**Data provided**
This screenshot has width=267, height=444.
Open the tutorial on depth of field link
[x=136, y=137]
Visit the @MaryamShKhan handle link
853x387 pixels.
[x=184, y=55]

**Requirement**
Please print the material above again, line for line, with no changes.

**Answer to this task**
This screenshot has width=267, height=444.
Open the tutorial on depth of field link
[x=136, y=137]
Visit the @MaryamShKhan handle link
853x387 pixels.
[x=184, y=55]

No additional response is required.